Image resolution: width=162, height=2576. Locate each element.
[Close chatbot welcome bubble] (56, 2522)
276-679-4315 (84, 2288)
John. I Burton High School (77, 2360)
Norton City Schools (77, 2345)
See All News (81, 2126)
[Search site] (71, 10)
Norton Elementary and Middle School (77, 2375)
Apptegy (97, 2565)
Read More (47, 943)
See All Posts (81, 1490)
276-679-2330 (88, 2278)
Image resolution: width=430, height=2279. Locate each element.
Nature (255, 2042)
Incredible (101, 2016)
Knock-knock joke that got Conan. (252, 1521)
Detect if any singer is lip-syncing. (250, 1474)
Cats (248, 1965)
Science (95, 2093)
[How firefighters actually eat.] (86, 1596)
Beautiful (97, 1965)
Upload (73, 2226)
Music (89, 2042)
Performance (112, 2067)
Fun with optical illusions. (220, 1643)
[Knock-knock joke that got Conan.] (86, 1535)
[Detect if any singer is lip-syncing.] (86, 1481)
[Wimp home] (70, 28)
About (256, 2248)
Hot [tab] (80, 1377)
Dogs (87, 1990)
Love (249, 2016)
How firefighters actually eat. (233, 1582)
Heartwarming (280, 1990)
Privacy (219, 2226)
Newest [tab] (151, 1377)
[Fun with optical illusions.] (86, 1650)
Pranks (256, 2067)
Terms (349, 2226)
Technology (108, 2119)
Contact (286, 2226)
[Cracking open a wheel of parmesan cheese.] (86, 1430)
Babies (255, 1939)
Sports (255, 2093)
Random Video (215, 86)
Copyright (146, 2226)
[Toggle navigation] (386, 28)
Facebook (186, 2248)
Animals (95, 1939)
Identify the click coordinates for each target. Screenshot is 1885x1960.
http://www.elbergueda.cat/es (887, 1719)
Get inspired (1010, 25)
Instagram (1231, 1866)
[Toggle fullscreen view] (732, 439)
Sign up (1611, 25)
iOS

━━━━

Check each line of the records above for "firefighters", and copy those that have it.

## RESULT OF THIS TASK
[How firefighters actually eat.] (86, 1596)
How firefighters actually eat. (233, 1582)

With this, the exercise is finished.